Y no escriban nada, absolutamente nada, a menos de que sientan lo que experimentó en carne propia Eunice Odio. Su colega en Guatemala, Aburto Díaz, decía de ella: “Nunca he conocido a un ser tan arrebatado por la poesía como Eunice. Existía únicamente para la poesía, escribía constantemente y pensaba poesía. Respiraba poesía, toda ella misma rezumaba poesía, en ningún momento llegó a traicionar ese credo suyo de ardiente esteta”. La propia Eunice confiesa haber pasado muchos días sentada ante la máquina de escribir durante dieciocho horas. En alguna ocasión declaró: “Si me dieran a escoger entre toda la riqueza del mundo y un buen –realmente buen– poema, me quedaría con el poema sin vacilar”. Esta es la profesión de fe de una auténtica poeta.

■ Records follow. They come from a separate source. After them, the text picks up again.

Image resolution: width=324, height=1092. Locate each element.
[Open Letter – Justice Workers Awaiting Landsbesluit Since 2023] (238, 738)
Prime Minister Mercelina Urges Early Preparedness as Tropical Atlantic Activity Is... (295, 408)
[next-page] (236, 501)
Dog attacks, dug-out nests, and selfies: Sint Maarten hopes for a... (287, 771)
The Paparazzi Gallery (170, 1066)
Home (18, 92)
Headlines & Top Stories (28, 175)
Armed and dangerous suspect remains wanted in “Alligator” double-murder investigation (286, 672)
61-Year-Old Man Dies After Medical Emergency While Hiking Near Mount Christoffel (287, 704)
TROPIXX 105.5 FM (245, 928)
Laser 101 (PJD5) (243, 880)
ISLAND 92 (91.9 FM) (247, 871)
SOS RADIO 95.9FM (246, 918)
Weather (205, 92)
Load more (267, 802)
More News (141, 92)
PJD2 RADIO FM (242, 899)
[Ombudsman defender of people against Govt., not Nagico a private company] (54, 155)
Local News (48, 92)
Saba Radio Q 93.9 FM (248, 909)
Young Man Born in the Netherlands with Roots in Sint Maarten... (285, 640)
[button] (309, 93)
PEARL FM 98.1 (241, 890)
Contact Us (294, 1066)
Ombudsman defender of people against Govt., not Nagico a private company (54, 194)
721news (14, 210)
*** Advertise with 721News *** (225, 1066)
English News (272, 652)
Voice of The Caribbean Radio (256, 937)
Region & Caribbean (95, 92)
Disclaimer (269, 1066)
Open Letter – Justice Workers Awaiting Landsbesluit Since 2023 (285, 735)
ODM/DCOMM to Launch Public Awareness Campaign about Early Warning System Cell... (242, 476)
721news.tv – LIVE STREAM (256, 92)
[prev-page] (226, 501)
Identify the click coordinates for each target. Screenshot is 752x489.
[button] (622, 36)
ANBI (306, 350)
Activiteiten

No escriban, amigos y amigas, a menos de que hacerlo sea un imperativo vital. A menos de que no hacerlo les signifique la muerte. Solo son valiosos aquellos poemas en los que el autor se juega su vida entera. La poesía –la literatura en general– es, antes que cualquier otra cosa, una estrategia de sobrevivencia. No la prostituyan haciéndola servir la causa de la fama, el reconocimiento, o un premiecillo rápido dado, y más rápido olvidado. Ya no necesitamos que el buenazo de Chungaleta nos unja reyes y reinas de Chungalandia para que nuestra obra sea validada. La “cajita feliz” de los premios es apenas buena para los puer aeternus (los niños eternos). Por las heridas de Cristo, no codicien galardones y épaulettes. No sometan a la poesía a tan indigna servidumbre. Sería como usar la Novena Sinfonía de Beethoven para acallar el ladrido del perro del vecino, o calmar un acceso de cefalea: para eso están los analgésicos. No la usen como recurso terapéutico: la poesía no es un antidepresivo: recurran para ello al Prozac. Como diría Nerval: “No la hagas servir una causa impía”.
Una reflexión final: la poesía es la más difícil, ardua, demandante de las artes. Entiéndanlo bien, asúmanlo e interiorícenlo. A decir verdad, más que un arte, la poesía es una ciencia exacta: ¡la más exacta de todas! Ya tendremos oportunidad de desarrollar este aserto, desconcertante solo en apariencia. Sé por qué lo digo.